● WORK INSTRUCTIONS
1. In the forum thread on startup equity, update the passage starting at "Sounds like you" and ending at "stanch mass quitting.", swapping "Microsoft" for "Amazon".
2. Condense the paragraph of the startup equity thread that begins "The general rule of thumb" into a shorter version that keeps its main facts.

### PAGE TEXT ###

Best wishes on your search!

------
gumby
I think your metric is backwards which is why you can't find the data you're
looking for.

First, it's basically impossible to impute a value for startup equity unless
you're joining so late it's about to go public. In fact, you can't even do
black scholes because the variability is enormous but the transaction set is
low, so if you even try to plug it into B-S you get ridiculously high numbers.

Sounds like you want to weigh working at a startup vs working at a boring
large company like Google. Here's a better way to do the analysis. And
remember big companies like Microsoft _have_ to pay large packages to
compensate for the boring work and to keep people from being peeled off to
work at startups. in late 2010 Google had to give everyone a bonus _and_ a 10%
raise just to stanch mass quitting.

The general rule of thumb is that the earlier you join, the higher %age you'll
get, _all other things being equal_ , in order to compensate you for the risk
that the company will go bust. Sometimes it works out great (at my first
startup the receptionist paid off her mortgage and could retire) sometimes not
(a couple of startups later we all got wiped out). That's why the data you get
answers segmented by company size (a rough proxy for riskiness and age of
business).

Thus:

    
    
      1 - can the startup pay you enough cash to live OK (by your standards) for a few years?  You don't have to live off savings (that's implicitly investing in the business) but you probably won't be out clubbing every week end either.  If they can't pay that much you're unlikely to be happy.
    
      2 - Is the work going to be fun?  That means stimulating, you're learning, you're contributing, you like your coworkers.  
    

If those two are true, you should consider working there. There will of course
be crappy times, but as long as you can still pay your bills and you still
like most of your colleagues and are learning, it's worth it.

### SUPPLIED MATERIAL ###

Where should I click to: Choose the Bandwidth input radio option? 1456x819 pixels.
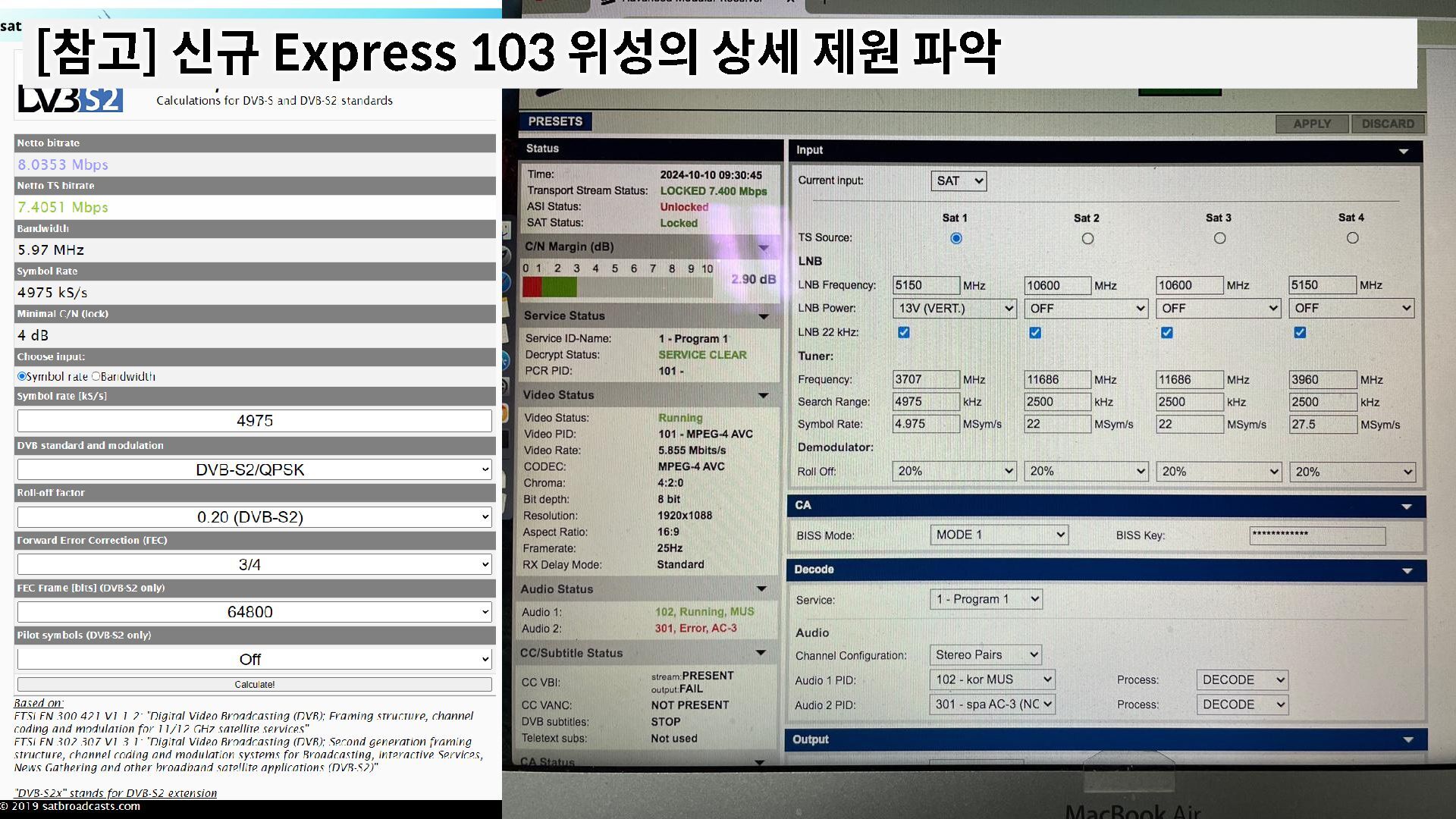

###

● RESPONSES TO THE EXERCISE
1.
Sounds like you want to weigh working at a startup vs working at a boring
large company like Google. Here's a better way to do the analysis. And
remember big companies like Amazon _have_ to pay large packages to
compensate for the boring work and to keep people from being peeled off to
work at startups. in late 2010 Google had to give everyone a bonus _and_ a 10%
raise just to stanch mass quitting.

2. All other things being equal, joining earlier usually earns a higher percentage to compensate for the risk that the company goes bust. It can pay off well: at the writer's first startup, the receptionist paid off her mortgage and could retire. It can also fail, as when everyone was wiped out a couple of startups later. That is why the data is segmented by company size, a rough proxy for a business's riskiness and age.